User story: We have a lot of peoples names in our data ("agents" that
in some way contributed to a 19th century work). We're refactoring
our user interface to have a better navigation of these names, such
that someone can just start typing and immediately (google-suggest
style) see terms and their document frequency within a set of
filters. Someone types "yo", pauses, and "Yonik Seely (37)"
appears. Also it would appear if someone typed "see".
Falling back on my Lucene know-how, I've gotten Solr to respond with
almost what I need using this code:
TreeMap map = new TreeMap();
String prefix = req.getParam("prefix");
try {
TermEnum enumerator = reader.terms(new Term(facet, prefix));
do {
Term term = enumerator.term();
if (term != null && term.field().equals(facet) && term.text
().startsWith(prefix)) {
DocSet docSet = searcher.getDocSet(new TermQuery(term));
BitSet bits = docSet.getBits();
bits.and(constraintMask);
map.put(term.text(), bits.cardinality());
} else {
break;
}
}
while (enumerator.next());
} catch (IOException e) {
rsp.setException(e);
numErrors++;
return;
}
rsp.add(facet, map);
I'm going on gut feeling that Solr provides some handy benefits for
me in this regard. For quick-and-dirty's sake I used DocSet.getBits
() and did things the way I know how in order to AND it with an
existing constraintMask BitSet (built earlier in my custom request
handler based on constraint parameters passed in).

▶ DATA LINES:

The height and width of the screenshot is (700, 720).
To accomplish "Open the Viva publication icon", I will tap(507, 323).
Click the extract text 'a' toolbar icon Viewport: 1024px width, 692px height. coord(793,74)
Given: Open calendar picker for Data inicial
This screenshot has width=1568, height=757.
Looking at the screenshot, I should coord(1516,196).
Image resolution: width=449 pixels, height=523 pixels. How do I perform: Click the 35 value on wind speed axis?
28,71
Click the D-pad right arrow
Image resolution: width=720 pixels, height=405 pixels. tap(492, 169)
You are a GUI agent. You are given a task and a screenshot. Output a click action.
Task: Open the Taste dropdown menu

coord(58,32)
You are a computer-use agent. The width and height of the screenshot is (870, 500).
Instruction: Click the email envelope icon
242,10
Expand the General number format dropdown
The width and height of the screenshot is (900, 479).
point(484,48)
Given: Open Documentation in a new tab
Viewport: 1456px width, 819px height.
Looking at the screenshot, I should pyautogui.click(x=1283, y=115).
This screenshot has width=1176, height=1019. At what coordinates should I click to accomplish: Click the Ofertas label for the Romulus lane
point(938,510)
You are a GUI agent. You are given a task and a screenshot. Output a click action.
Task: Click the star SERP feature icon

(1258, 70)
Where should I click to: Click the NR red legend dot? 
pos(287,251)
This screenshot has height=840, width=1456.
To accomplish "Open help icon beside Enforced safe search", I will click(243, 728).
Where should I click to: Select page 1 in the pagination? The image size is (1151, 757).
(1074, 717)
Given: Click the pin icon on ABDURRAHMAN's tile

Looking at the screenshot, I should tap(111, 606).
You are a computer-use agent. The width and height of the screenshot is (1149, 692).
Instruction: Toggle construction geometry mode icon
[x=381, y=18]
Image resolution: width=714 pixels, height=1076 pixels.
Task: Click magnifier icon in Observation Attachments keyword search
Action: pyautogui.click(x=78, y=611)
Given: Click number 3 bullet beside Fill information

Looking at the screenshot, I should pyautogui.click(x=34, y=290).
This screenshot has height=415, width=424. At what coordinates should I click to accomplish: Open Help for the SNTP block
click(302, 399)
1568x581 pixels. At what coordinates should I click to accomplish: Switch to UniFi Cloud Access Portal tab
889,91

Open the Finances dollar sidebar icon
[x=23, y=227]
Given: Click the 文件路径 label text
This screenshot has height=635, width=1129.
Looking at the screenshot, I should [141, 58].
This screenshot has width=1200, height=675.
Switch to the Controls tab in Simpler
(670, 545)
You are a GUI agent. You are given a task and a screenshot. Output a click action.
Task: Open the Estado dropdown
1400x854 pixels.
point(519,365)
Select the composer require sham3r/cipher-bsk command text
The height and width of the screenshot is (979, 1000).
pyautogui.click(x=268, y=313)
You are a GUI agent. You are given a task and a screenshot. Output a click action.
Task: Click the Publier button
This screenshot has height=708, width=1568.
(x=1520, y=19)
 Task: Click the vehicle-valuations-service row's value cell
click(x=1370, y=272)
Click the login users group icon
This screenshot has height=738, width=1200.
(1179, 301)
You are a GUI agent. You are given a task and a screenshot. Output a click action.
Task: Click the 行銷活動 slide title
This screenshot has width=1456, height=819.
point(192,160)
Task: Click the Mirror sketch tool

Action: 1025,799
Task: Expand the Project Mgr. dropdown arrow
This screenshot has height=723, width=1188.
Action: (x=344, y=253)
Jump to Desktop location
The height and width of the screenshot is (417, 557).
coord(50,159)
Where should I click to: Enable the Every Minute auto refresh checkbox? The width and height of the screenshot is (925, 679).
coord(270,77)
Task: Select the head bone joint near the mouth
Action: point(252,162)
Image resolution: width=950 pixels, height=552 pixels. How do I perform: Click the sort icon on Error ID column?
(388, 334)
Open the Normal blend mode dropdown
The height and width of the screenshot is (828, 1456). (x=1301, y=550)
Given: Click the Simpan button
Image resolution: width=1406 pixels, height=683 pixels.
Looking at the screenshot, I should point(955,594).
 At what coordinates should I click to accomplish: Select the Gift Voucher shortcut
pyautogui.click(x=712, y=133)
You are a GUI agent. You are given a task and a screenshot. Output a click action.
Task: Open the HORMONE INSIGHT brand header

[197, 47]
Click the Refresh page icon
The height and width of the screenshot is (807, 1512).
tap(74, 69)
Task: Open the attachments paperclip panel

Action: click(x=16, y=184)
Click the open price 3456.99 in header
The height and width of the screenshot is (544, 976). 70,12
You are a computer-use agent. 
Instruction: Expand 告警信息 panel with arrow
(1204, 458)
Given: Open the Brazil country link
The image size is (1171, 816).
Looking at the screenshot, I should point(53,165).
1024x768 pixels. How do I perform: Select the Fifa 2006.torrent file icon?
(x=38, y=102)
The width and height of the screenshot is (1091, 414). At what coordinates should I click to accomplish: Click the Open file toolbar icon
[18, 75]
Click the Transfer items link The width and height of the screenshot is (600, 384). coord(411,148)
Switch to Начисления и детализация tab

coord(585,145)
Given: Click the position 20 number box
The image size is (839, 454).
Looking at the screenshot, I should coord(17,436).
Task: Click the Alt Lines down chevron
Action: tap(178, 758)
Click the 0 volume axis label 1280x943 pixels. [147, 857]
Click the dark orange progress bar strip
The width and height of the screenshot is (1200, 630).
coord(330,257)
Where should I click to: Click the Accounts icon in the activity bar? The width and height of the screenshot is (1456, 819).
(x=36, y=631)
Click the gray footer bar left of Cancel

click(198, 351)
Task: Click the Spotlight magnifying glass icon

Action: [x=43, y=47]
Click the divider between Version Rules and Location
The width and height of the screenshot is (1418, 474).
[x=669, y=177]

▶ GIVEN EXERCISE 1:
In the code within the forum post about Solr name suggestions, list every type used to declare a local variable that is assigned with "=", along with that variable's name.
▶ GIVEN EXERCISE 2:
Write the next few sentences of the forum post about Solr name suggestions, starting after its final sentence.

▶ TASK ANSWER 1:
- TreeMap: map
- String: prefix
- TermEnum: enumerator
- Term: term
- DocSet: docSet
- BitSet: bits

▶ TASK ANSWER 2:
The thing I'm missing is retrieving the stored field value and using
that instead of term.text() in the data sent back to the client. In
the example mentioned above, I currently get back "yonik (37)" if
"yo" was sent in as a prefix. But I want the full stored field name,
not the analyzed tokens.
Advice on how to implement what I'm after using Solr's infrastructure
(or just Lucene's) is welcome.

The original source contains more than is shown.